Exercise:
Exactly the lines below starting at the line with "Browse (81, 114)" and ending at the line with "Estados Unidos (99, 295)" are wanted, with both ends included. Leave out the pictures and add no other lines.

Stored records:
#####

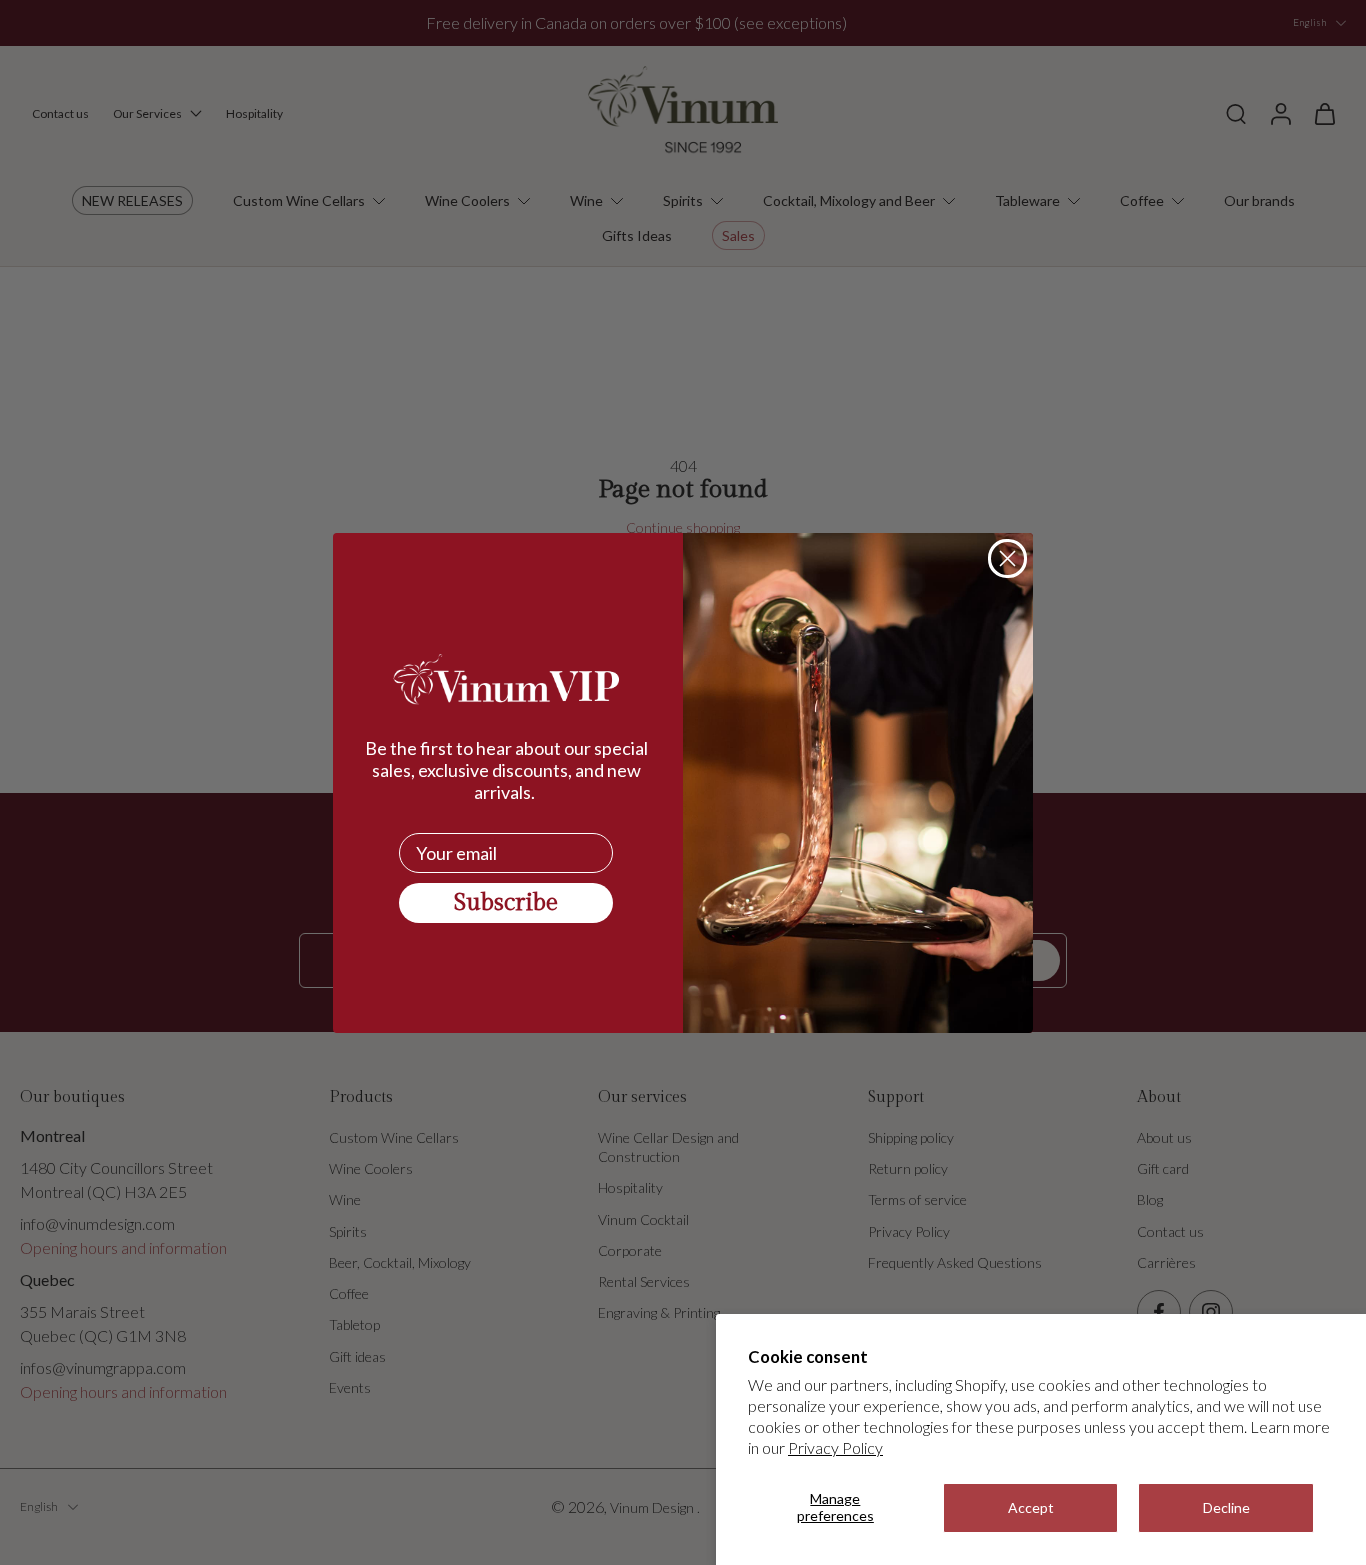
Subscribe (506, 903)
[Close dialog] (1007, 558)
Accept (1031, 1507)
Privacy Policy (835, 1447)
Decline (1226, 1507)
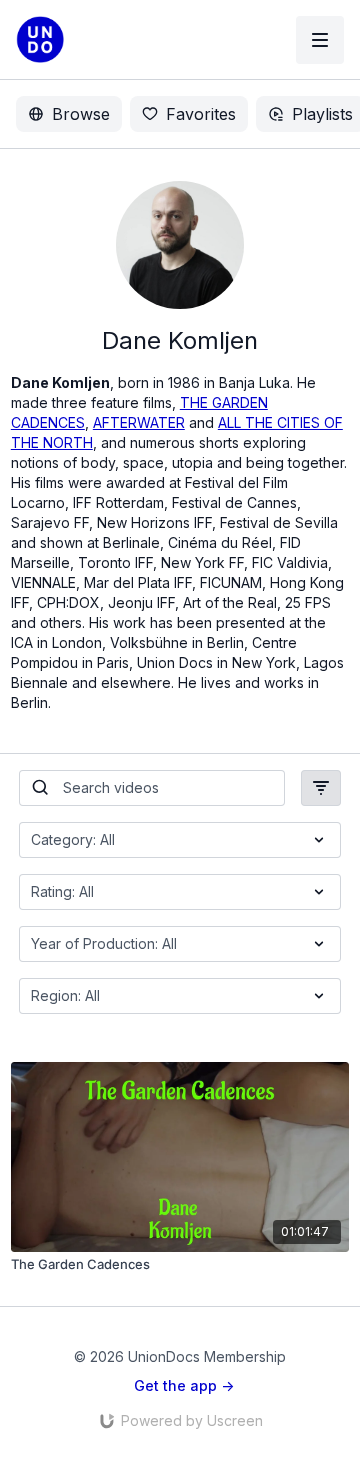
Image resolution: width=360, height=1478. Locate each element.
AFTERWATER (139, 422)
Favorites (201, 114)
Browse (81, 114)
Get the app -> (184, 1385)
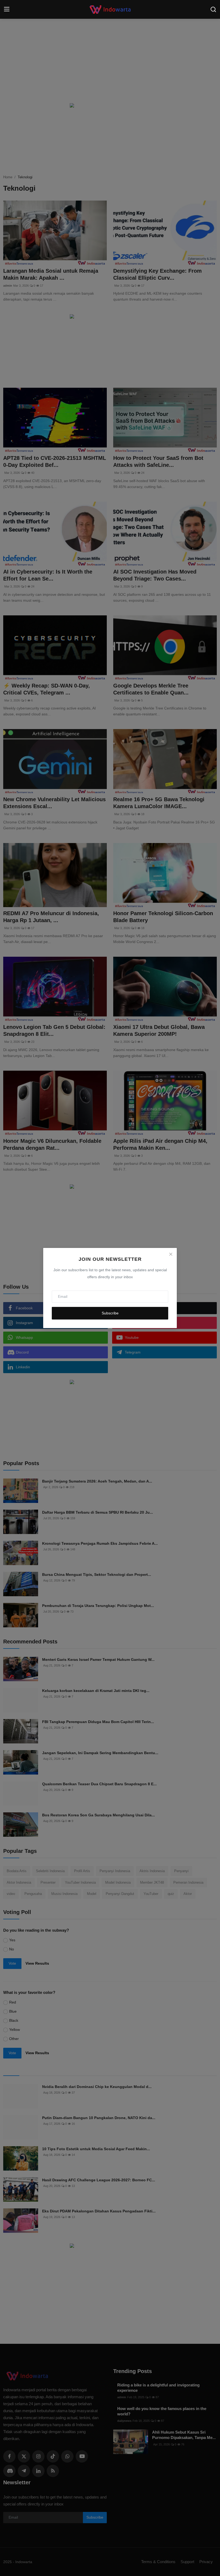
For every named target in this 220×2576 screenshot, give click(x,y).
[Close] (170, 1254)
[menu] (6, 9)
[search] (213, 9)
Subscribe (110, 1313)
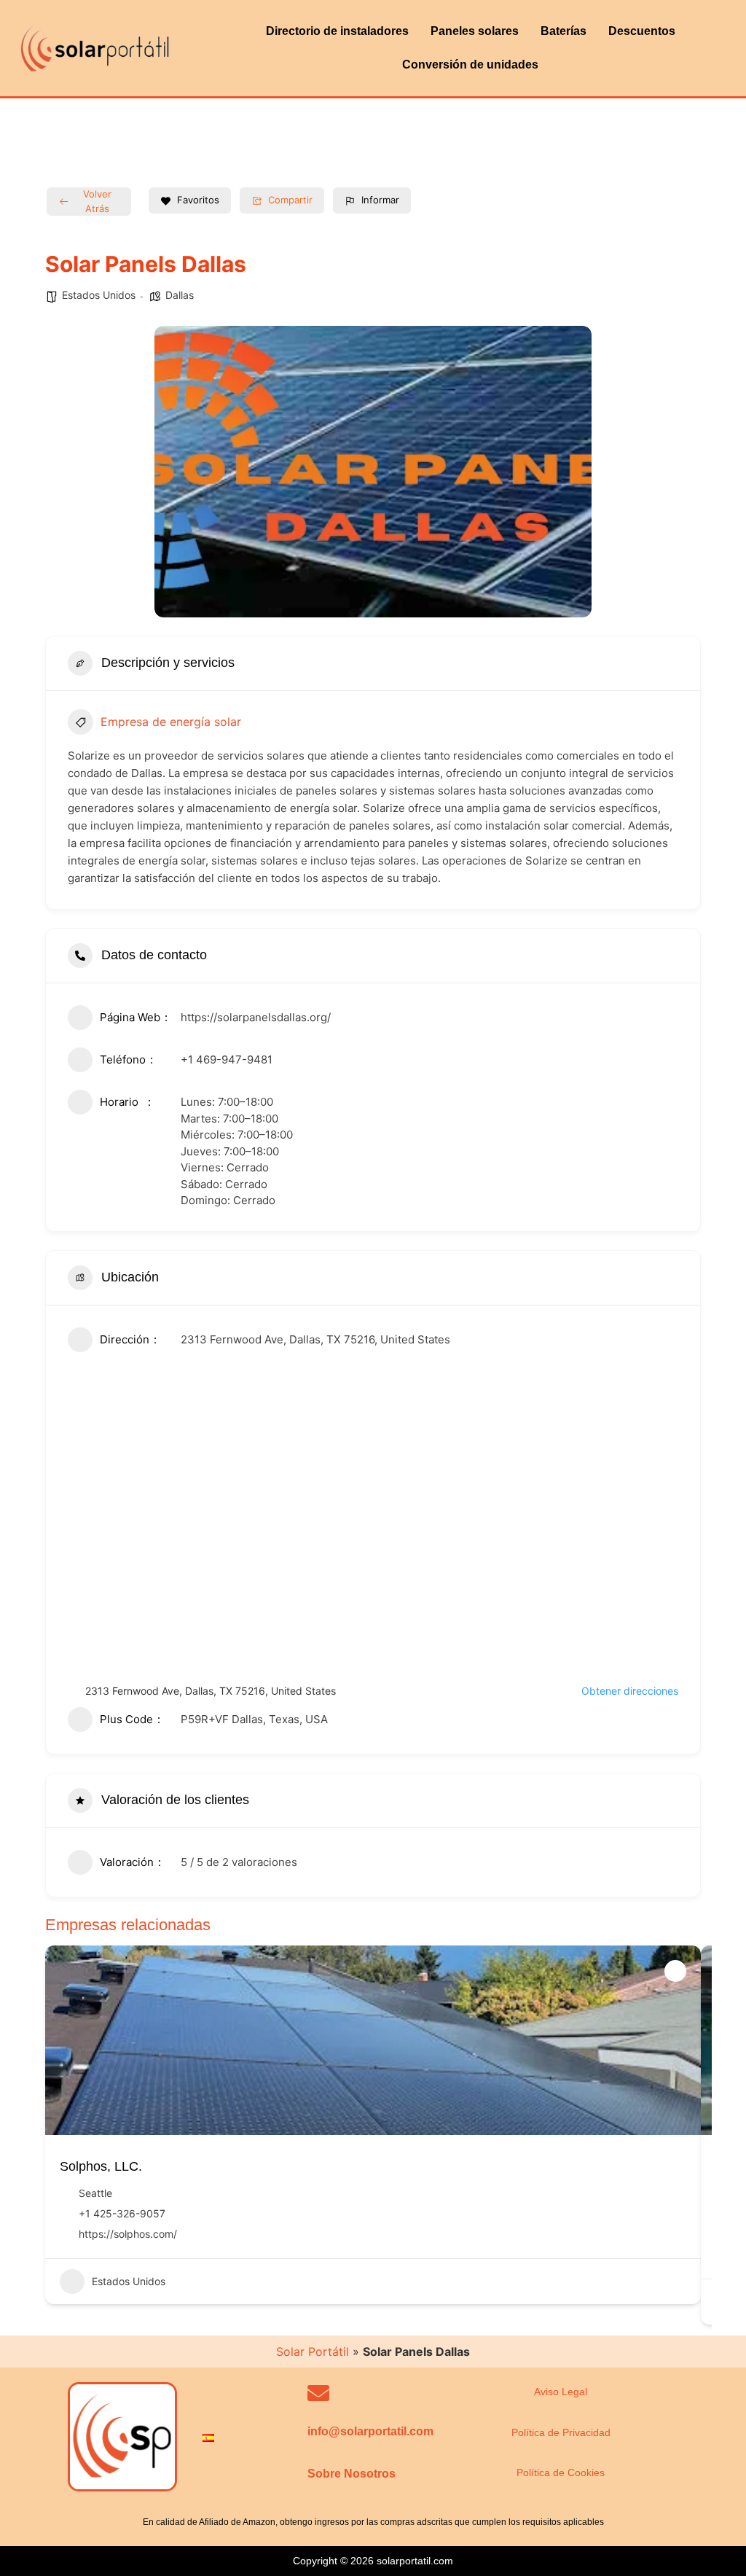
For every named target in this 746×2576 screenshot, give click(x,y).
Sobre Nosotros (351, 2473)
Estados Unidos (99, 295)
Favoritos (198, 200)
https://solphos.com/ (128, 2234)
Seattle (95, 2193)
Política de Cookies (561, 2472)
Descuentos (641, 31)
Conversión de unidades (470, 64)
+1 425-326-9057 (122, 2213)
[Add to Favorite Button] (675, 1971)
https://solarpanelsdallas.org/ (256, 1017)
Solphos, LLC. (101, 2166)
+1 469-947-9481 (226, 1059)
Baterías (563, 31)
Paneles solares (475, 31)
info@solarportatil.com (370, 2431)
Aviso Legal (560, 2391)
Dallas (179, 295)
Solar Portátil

#####

Response to this task:
Browse (81, 114)
Get the app -> (184, 1385)
For every named target in this 220×2576 screenshot, give click(x,y).
[Close] (170, 1254)
[menu] (6, 9)
[search] (213, 9)
Subscribe (110, 1313)
For every named target in this 746×2576 screenshot, give click(x,y).
Sobre Nosotros (351, 2473)
Estados Unidos (99, 295)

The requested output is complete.